TBI may cause axonal damage at a site that is far away from the cell body of a neuron where the nucleus is located. In peripheral neurons, several signaling molecules form complex with the microtubule motor, cytoplasmic dynein upon axonal injury. Dynein transports these factors retrogradely to the cell body, and this retrograde injury signaling process will eventually initiate transcription in the nucleus, which is implicated in regeneration. The factors that bind to dynein upon injury include: (1) importin beta (for importing proteins into the nucleus), which is locally translated from mRNA upon injury; (2) a soluble form of vimentin, an intermediate filament protein that may serve as a scaffold for binding of other proteins; (3) JNK (C-Jun-N-terminal kinase), which is locally activated upon injury; (4) MAP kinases (Erk1 and Erk2), which become phosphorylated upon injury.
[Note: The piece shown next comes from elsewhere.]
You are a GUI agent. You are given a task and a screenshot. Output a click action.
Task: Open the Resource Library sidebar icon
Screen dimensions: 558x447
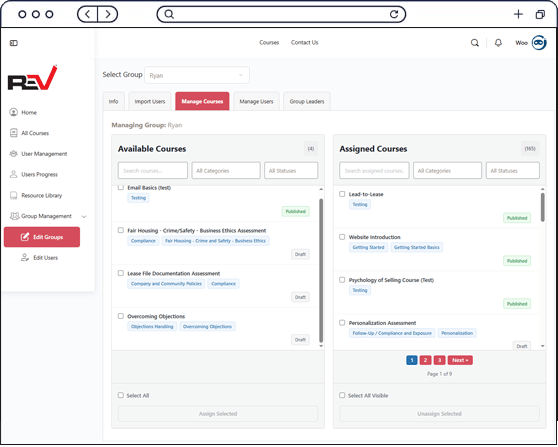tap(14, 195)
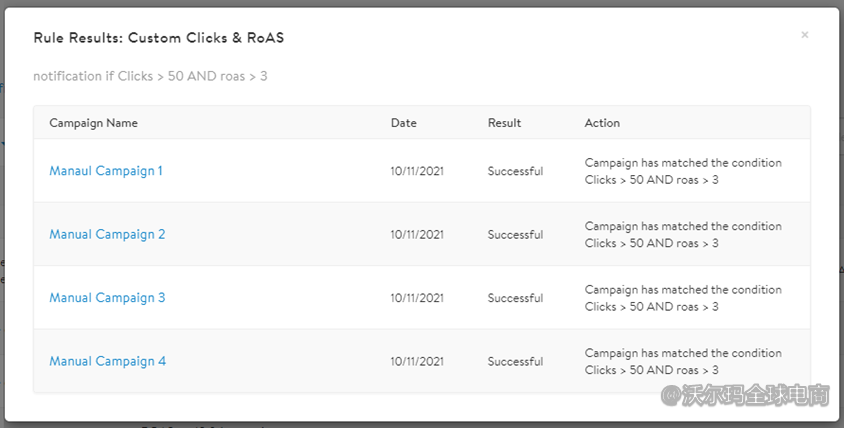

The interaction between JNK or Erks and dynein/dynactin is required for regeneration. These studies suggest that dynein plays a central role in retrograde injury signaling, and that experimentally; dynein can be used as bait for fishing out proteins required for retrograde injury signaling in peripheral neurons. However, it is not clear whether neurons in the central nervous system (CNS) respond to injury in a similar fashion. We proposed to do a proteomic screen to identify proteins that bind to dynein upon CCI injury in the barrel cortex. We hope to use this novel approach to identify signaling molecules that transmit the injury signals to the nucleus and hope to be eventually able to manipulate the signals to enhance regeneration.